(Saved entries)
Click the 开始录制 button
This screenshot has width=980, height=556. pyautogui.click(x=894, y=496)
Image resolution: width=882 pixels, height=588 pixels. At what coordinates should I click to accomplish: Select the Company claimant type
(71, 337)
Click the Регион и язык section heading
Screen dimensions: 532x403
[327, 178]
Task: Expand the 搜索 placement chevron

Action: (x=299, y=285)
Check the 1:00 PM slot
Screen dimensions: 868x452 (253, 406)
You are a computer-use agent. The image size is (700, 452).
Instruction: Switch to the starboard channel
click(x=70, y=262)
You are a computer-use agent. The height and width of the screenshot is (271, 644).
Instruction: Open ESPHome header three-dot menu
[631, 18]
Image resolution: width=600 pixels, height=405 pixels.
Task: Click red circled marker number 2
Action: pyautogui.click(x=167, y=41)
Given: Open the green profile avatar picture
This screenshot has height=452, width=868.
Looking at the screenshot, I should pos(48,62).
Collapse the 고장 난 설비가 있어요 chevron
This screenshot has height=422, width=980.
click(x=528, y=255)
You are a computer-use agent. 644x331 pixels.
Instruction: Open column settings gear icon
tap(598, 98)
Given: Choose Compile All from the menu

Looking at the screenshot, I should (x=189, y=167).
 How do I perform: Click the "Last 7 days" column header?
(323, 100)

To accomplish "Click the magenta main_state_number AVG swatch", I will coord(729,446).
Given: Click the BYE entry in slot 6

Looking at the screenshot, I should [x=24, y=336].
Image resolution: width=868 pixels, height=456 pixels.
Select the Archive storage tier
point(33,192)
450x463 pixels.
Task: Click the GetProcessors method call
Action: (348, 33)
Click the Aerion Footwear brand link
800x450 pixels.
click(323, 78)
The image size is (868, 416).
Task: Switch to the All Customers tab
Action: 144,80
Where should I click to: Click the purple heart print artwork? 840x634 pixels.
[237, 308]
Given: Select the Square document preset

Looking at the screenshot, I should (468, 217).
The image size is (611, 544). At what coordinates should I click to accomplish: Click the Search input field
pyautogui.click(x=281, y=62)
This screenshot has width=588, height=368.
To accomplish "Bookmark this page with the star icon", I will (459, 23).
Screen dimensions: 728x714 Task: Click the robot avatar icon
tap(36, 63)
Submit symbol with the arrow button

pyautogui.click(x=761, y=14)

- _TASK DIRECTIONS_
Down to the last line, reproduce the entries above precisely.

- _YOUR RESPONSE_
Click the 开始录制 button
This screenshot has width=980, height=556. pyautogui.click(x=894, y=496)
Image resolution: width=882 pixels, height=588 pixels. At what coordinates should I click to accomplish: Select the Company claimant type
(71, 337)
Click the Регион и язык section heading
Screen dimensions: 532x403
[327, 178]
Task: Expand the 搜索 placement chevron

Action: (x=299, y=285)
Check the 1:00 PM slot
Screen dimensions: 868x452 (253, 406)
You are a computer-use agent. The image size is (700, 452).
Instruction: Switch to the starboard channel
click(x=70, y=262)
You are a computer-use agent. The height and width of the screenshot is (271, 644).
Instruction: Open ESPHome header three-dot menu
[631, 18]
Image resolution: width=600 pixels, height=405 pixels.
Task: Click red circled marker number 2
Action: pyautogui.click(x=167, y=41)
Given: Open the green profile avatar picture
This screenshot has height=452, width=868.
Looking at the screenshot, I should pos(48,62).
Collapse the 고장 난 설비가 있어요 chevron
This screenshot has height=422, width=980.
click(x=528, y=255)
You are a computer-use agent. 644x331 pixels.
Instruction: Open column settings gear icon
tap(598, 98)
Given: Choose Compile All from the menu

Looking at the screenshot, I should (x=189, y=167).
 How do I perform: Click the "Last 7 days" column header?
(323, 100)

To accomplish "Click the magenta main_state_number AVG swatch", I will coord(729,446).
Given: Click the BYE entry in slot 6

Looking at the screenshot, I should [x=24, y=336].
Image resolution: width=868 pixels, height=456 pixels.
Select the Archive storage tier
point(33,192)
450x463 pixels.
Task: Click the GetProcessors method call
Action: (348, 33)
Click the Aerion Footwear brand link
800x450 pixels.
click(323, 78)
The image size is (868, 416).
Task: Switch to the All Customers tab
Action: 144,80
Where should I click to: Click the purple heart print artwork? 840x634 pixels.
[237, 308]
Given: Select the Square document preset

Looking at the screenshot, I should (468, 217).
The image size is (611, 544). At what coordinates should I click to accomplish: Click the Search input field
pyautogui.click(x=281, y=62)
This screenshot has width=588, height=368.
To accomplish "Bookmark this page with the star icon", I will (459, 23).
Screen dimensions: 728x714 Task: Click the robot avatar icon
tap(36, 63)
Submit symbol with the arrow button

pyautogui.click(x=761, y=14)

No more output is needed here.